Study questions:
1. In the automated valet parking text, which company leads the providers of vehicle-parking lot cooperation solutions?
2. Retype the part of the automated valet parking text starting with "The study shows" and going on through "pick-up and returning.".

(Source extract Opens)

The study shows that AVP that renders vehicles more intelligent can promote vehicle sales, cut down 30% operating cost for parking lots, reduce 10% invalid traffic time in parking lots, and save 10-15 minutes in vehicle pick-up and returning.

The AVP market accommodates large numbers of players which mainly provide three technology solutions: single vehicle intelligence, parking lot intelligence, and vehicle-parking lot cooperation. Of them, single vehicle intelligence primarily supplied by Baidu and ZongMu Technology are most often used by OEMs. In September 2020, at Auto China, the full-size E-HS9 SUV BEV of New Hongqi started pre-sale. This model packs AVP system from ZongMu Technology.

Baidu is a typical provider of AVP single vehicle intelligence solutions. The firm has planned the implementation route for AVP system from short distance to long distance, from easy to difficult. The memory parking (Home-AVP) is the first one to be landed.

Home-AVP: memory parking. From elevator to parking spot, learn one time; users summon or return cars outside using their mobile phones, and their cars can drive themselves;

Public-AVP: from any pick-up or drop-off point in the parking lot, users park their cars anywhere in the parking lot, and the cars will automatically find a parking space; the summoned cars will drive themselves to the place designated by users;

Urban-AVP: from pick-up or drop-off point at most 1km away from the parking space to the parking space, users can summon or return their cars at their will, and the cars will drive themselves.

Bosch is a typical parking lot intelligence solution provider. Together with Mercedes-Benz and the parking lot operator Apcoa, Bosch has deployed a set of AVP system for trial commercial operation at the car park P6 at Stuttgar Airport.

Vehicle-parking lot cooperation solution providers are led by Huawei. The solution is the hardest one to be commercialized for it is difficult to coordinate multiple stakeholders involved (e.g., property companies, independent parking solution providers, OEMs, and mobility platform operators).

The General Technical Requirements of Automated Valet Parking Systems firstly defines parking lot standards.

In current stage, AVP standards are mainly formulated by associations. To fill the gaps in AVP industry standards in China and deal with the challenge of AVP compatible with multiple solutions, China-SAE and China Communications Industry Association introduced the General Technical Requirements of Automated Valet Parking Systems (T/CSAE156-2020) in December 2020.

The standard covers the three technology routes: single vehicle intelligence, parking lot intelligence and vehicle-parking lot cooperation. It has four parts of content: system definition, security application scenarios, general technical requirements of the system, and general technical requirements of testing.

The General Technical Requirements of Automated Valet Parking Systems defines levels of intelligent parking lots: P0, P1, P2, P3, P4 and P5.

(Source extract Closes)
(Supplied records Opens)

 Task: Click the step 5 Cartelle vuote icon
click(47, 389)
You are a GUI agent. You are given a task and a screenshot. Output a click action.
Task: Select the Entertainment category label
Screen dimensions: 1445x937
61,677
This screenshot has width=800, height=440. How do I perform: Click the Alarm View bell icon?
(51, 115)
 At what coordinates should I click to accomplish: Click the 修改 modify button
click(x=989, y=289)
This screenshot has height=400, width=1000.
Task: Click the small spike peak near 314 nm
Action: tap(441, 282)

(Supplied records Closes)

Responses to the exercise:
1. Huawei

2.
The study shows that AVP that renders vehicles more intelligent can promote vehicle sales, cut down 30% operating cost for parking lots, reduce 10% invalid traffic time in parking lots, and save 10-15 minutes in vehicle pick-up and returning.